Subway riders at Grand Central Terminal will help determine whether the new digital touch screen information kiosks become a feature throughout the system.
After an initial five-machine, five-station pilot in 2011, the MTA partnered with two companies — Control Group and CBS Outdoor — to create digital information touchscreens for the expansion of the agency’s On The Go digital kiosk program.
“We want to find out what people like, what they don’t like. And then, if the decision is made to move forward and roll this out system wide, we have to choose a path,” said Paul Fleuranges, vice president of corporate communication at NYC Transit. “But we’re not there yet. We have a lot more learning to do.”
Grand Central Terminal has had 17 machines from Control Group in operation — one is being replaced due to a screen issue — since last week. They were installed from the 42nd Street shuttle area to the mezzanine and the Nos. 4, 5, 6 train platforms. More machines are expected to go online at Penn Station and Times Square next week.
By the end of May, the MTA aims to have roughly 145 digital kiosks in operation — 90 from Control Group and about 55 from CBS Outdoor. Stations with the CBS Outdoor machines will include seven stops along the R and G lines.
This latest rollout aims to find out whether riders can intuitively tell the screens are interactive and that the machines can offer station-specific information about service changes, reroutes or broken elevators.

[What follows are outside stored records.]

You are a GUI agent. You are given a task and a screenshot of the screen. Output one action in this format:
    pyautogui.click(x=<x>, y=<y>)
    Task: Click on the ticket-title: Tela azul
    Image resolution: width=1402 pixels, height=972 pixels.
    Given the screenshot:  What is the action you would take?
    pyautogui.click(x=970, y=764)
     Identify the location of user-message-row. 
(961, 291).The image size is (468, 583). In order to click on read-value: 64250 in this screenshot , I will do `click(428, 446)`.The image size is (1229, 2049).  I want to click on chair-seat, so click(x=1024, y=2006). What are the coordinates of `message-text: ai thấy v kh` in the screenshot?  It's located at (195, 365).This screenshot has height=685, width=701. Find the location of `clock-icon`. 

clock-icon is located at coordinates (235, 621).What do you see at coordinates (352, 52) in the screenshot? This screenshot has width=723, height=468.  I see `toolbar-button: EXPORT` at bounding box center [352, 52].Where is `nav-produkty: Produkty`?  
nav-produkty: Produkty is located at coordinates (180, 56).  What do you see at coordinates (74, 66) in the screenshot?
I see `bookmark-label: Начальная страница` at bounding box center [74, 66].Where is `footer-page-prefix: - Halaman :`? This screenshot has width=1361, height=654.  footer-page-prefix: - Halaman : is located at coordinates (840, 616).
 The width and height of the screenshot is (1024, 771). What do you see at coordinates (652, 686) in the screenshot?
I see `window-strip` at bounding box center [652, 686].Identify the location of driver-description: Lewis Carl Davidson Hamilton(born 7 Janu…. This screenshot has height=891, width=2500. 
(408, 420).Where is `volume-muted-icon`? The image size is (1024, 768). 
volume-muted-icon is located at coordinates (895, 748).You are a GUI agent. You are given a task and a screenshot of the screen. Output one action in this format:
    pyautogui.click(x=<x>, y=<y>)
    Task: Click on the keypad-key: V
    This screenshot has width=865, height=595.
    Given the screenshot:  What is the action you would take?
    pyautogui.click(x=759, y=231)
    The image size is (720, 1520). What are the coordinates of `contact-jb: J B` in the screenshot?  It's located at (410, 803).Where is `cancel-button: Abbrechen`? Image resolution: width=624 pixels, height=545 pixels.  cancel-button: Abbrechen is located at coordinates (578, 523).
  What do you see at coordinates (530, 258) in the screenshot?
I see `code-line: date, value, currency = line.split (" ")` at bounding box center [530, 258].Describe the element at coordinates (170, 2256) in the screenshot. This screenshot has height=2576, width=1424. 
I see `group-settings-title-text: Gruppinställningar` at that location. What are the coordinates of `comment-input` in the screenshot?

That kind of information will help the MTA sell advertising space on the machines, money that can cover installation costs and bring in extra revenue to NYC Transit, Fleuranges said.
“Advertisers are drawn to that, because it means that the screen is valuable to them,” Fleuranges said of station-tailored transit information. “We have to prove to advertisers and to brands who want to engage their customers through digital medium that we’re worthy of their advertising dollars.”
Fleuranges noted that these machines could undergo more changes and that there’s no guarantee that the MTA will add more kiosks.
At Grand Central Terminal this week, there were riders who found them useful, while other people struggled with the machine.
“I was trying to find a map. Normally it’s hard to find one,” said Amber Walsh, a 37-year-old from Connecticut who now lives in Haiti. “It’s nice that it’s interactive.”
Bob Hardman, a 42-year-old from Connecticut who was using the machine with his teenage daughter, found that it was quick, but the screen did not always register his touch or pull up the information he was seeking.
“It’s like a cellphone that doesn’t work well,” Hardman said. “The tech savvy 13-year-old says they’re confusing.”